Problem description: Lines in the data below that contain the word "beside" are to be copied.

Provided data:
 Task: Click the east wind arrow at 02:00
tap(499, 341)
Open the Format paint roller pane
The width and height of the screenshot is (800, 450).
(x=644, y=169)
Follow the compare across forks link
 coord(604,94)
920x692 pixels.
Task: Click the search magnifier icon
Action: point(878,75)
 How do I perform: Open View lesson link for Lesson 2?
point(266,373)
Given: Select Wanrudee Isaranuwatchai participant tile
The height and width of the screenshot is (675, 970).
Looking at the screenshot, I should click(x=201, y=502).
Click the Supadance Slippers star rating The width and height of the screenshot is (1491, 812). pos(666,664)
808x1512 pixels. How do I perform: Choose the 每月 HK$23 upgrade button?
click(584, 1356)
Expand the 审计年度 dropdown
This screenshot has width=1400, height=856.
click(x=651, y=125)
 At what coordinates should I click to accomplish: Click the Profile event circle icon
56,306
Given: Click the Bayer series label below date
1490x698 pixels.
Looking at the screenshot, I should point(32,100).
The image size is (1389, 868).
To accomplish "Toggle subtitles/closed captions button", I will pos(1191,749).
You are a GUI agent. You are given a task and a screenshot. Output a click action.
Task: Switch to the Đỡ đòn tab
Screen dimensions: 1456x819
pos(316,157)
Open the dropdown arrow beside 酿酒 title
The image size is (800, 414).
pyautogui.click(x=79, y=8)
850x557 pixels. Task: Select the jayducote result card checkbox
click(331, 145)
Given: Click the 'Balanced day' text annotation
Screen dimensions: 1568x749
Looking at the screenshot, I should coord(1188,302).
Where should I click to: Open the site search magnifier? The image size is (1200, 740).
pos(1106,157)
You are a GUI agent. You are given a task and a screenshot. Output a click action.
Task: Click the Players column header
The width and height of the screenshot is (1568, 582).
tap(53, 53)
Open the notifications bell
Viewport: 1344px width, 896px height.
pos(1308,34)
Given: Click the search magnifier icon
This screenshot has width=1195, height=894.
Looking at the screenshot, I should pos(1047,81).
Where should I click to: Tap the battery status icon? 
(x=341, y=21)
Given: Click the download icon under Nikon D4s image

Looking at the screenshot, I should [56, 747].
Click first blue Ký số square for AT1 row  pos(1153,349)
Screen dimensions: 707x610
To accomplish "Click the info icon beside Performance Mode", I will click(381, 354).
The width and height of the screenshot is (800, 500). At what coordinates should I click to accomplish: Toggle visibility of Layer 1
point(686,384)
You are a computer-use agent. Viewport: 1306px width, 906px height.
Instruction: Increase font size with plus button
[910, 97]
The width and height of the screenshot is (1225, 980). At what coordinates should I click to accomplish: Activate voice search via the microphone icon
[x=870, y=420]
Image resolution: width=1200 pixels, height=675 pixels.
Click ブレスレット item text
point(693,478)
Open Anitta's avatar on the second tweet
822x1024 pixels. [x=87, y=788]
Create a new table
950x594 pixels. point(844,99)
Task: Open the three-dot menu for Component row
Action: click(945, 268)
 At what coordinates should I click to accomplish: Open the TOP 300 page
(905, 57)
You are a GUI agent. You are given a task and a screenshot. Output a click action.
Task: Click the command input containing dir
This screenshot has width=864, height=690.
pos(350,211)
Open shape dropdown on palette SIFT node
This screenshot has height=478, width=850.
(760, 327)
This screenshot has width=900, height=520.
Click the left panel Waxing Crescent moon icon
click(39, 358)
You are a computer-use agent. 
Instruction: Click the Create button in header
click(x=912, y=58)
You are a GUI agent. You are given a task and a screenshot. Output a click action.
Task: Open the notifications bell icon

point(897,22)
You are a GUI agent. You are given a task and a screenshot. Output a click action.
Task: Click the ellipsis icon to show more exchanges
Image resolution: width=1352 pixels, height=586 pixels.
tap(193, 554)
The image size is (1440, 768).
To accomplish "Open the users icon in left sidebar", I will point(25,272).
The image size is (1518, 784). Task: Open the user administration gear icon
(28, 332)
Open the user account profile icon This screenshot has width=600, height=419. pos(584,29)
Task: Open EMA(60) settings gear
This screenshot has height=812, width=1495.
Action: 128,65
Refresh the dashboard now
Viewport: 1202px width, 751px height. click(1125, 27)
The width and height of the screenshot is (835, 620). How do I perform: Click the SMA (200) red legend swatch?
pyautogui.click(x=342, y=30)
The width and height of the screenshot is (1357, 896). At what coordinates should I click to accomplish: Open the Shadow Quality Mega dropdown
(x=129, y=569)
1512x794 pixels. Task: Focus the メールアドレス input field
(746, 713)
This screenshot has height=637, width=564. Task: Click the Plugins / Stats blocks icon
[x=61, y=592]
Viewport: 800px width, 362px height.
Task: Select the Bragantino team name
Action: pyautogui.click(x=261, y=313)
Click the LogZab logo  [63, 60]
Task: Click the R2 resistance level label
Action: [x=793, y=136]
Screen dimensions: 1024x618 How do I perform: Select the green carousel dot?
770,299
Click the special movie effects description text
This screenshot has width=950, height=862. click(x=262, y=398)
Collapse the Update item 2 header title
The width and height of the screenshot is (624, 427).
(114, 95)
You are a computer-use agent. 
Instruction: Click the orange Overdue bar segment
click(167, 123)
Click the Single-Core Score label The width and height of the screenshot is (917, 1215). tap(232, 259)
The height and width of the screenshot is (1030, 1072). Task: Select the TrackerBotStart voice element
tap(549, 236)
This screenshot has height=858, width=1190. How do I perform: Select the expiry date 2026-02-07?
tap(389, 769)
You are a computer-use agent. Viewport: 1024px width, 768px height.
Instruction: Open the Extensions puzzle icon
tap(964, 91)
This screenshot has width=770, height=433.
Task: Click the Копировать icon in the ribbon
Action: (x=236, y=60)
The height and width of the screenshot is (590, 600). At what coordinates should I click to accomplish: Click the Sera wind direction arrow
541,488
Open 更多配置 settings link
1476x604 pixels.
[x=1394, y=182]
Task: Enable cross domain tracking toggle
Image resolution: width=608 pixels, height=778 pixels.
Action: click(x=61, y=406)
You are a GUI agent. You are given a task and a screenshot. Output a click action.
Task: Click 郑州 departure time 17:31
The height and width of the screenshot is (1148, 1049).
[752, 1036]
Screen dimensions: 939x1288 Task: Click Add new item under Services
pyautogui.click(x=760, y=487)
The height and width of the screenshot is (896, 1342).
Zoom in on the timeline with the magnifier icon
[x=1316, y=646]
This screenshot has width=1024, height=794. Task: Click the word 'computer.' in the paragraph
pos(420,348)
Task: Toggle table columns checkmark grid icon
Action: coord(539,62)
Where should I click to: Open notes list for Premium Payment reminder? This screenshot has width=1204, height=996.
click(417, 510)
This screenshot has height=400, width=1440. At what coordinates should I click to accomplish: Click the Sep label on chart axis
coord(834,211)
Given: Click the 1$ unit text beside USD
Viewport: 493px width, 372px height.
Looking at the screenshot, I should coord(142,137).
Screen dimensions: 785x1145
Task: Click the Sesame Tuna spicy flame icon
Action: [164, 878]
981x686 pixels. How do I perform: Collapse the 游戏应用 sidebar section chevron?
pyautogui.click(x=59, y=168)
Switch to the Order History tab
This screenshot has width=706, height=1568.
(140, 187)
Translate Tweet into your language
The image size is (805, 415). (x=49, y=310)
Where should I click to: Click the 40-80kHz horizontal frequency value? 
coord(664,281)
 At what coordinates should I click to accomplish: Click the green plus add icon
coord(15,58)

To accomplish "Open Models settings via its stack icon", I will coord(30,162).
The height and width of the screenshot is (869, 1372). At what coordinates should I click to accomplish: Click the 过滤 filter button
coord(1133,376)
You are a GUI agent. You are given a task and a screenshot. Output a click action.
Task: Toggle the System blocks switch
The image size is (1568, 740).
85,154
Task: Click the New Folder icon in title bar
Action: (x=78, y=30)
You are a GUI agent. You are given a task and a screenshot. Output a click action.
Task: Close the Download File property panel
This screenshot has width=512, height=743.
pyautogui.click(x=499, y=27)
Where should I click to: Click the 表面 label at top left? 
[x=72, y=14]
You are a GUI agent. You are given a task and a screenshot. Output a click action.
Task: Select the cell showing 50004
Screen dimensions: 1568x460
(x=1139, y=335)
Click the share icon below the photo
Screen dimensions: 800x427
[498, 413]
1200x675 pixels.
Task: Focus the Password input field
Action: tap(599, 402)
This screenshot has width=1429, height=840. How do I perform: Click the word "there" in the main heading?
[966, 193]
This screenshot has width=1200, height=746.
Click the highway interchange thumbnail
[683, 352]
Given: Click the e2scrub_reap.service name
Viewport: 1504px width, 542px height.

Answer to this exercise:
Open the dropdown arrow beside 酿酒 title
To accomplish "Click the info icon beside Performance Mode", I will click(381, 354).
Given: Click the 1$ unit text beside USD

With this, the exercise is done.